Nach langer und verdienstvoller Zeit als THW-Präsident schied Albrecht Broemme zum Ende des Jahres 2019 altershalber aus. Vizepräsident Gerd Friedsam rückte nach, und die Kontinuität und Führungsqualität an der Spitze der Bundesbehörde bleibt damit sicher gewahrt. Der neue THW-Präsident nahm sich Zeit für ein Interview mit CRISIS PREVENTION. Wir freuen uns, ihn unseren Lesern hier vorzustellen.
CRISIS PREVENTION: Hinter dem Amt ist auch immer der Mensch interessant. Wer ist Gerd Friedsam privat?

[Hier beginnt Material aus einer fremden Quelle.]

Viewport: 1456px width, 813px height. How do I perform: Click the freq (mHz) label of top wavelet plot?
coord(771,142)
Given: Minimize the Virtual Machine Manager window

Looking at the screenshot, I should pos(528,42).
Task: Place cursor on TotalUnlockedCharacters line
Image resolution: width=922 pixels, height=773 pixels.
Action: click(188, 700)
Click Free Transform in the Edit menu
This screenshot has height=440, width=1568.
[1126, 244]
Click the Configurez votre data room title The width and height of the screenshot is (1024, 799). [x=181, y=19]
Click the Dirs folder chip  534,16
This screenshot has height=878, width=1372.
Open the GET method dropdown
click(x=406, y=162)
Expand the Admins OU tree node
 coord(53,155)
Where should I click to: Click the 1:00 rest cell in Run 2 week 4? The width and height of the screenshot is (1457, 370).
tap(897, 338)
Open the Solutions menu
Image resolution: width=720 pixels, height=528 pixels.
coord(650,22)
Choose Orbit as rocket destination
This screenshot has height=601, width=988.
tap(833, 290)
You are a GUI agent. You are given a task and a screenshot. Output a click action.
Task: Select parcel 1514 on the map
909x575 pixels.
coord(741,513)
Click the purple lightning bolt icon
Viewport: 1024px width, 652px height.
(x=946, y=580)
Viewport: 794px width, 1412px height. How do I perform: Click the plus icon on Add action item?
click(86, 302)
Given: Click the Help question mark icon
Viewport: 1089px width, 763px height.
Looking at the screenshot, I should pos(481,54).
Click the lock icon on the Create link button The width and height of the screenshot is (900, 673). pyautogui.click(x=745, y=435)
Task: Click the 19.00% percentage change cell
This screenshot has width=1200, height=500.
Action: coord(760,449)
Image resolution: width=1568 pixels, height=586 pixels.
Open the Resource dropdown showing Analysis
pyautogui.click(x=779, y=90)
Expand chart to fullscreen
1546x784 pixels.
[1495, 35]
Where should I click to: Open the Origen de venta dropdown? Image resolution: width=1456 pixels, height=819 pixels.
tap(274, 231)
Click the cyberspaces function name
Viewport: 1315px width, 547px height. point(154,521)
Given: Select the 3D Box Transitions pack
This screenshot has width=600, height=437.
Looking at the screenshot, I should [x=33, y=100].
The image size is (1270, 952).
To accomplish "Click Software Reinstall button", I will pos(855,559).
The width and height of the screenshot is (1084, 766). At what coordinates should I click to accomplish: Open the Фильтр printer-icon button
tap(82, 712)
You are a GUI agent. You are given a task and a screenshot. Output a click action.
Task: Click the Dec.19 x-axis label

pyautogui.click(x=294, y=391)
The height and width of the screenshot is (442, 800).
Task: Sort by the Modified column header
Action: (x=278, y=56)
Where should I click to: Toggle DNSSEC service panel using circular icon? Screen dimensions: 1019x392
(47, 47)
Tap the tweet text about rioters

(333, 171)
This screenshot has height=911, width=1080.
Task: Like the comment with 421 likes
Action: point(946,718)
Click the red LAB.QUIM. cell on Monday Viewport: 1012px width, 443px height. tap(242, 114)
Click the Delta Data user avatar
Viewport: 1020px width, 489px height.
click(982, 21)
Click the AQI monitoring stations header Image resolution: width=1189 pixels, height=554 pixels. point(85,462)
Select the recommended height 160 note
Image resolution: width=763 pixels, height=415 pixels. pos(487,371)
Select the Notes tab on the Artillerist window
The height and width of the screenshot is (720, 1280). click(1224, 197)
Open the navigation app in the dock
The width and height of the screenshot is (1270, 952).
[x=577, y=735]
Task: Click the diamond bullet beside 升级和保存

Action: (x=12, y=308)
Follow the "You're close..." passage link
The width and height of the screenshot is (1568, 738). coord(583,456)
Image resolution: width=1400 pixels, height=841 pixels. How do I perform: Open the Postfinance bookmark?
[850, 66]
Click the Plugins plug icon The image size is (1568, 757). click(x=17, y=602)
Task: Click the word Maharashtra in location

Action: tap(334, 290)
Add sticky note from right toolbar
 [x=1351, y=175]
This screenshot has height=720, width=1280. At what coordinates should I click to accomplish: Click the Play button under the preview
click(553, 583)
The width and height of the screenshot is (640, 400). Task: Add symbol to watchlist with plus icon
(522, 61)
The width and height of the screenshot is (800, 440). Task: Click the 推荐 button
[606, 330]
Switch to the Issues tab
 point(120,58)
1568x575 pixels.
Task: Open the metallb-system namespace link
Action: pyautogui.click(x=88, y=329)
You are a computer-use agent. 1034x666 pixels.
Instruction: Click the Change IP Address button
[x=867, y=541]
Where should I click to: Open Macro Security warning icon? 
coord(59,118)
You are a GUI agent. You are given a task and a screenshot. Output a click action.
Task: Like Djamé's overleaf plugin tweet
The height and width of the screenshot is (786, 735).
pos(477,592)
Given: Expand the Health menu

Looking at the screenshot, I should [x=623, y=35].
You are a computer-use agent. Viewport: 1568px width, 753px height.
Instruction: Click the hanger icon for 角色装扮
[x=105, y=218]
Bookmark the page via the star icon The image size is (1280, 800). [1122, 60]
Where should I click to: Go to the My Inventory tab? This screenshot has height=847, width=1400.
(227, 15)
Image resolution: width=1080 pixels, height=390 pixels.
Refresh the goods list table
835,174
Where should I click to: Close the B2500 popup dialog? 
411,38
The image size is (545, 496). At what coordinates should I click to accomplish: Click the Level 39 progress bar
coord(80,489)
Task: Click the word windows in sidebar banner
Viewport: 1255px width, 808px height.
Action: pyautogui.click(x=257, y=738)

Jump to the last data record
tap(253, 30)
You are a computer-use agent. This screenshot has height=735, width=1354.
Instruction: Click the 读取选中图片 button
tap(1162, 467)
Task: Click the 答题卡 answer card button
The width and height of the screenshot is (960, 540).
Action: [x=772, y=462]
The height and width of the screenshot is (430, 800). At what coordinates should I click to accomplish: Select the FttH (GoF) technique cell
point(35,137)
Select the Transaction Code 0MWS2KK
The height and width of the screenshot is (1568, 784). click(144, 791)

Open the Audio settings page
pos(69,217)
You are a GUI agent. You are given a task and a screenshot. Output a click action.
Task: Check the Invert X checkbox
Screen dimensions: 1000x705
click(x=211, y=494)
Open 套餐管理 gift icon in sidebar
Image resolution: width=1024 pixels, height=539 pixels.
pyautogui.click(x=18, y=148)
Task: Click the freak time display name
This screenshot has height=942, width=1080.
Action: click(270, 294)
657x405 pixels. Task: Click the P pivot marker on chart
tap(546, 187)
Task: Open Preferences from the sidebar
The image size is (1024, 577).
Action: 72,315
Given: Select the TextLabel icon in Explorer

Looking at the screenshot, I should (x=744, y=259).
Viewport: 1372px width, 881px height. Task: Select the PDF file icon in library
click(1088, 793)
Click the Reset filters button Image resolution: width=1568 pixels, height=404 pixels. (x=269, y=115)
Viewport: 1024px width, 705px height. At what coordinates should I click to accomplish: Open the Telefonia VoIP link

GERD FRIEDSAM: Ich bin 62 Jahre alt, verheiratet und lebe in Bonn. Zu meiner Familie gehören neben meiner Frau meine zwei Kinder und drei Enkelkinder. Ich bin im Kreis Ahrweiler geboren und habe eine enge Beziehung zum Rhein und zum Wasser überhaupt. Wenn ich nicht arbeite, bewege ich mich gern in der Natur, bevorzugt im und auf dem Wasser z. B. mit Booten. Und auch die Berge haben es mir angetan – da schätze ich das Skifahren und freue mich jedes Jahr auf unseren Winterurlaub in den Dolomiten.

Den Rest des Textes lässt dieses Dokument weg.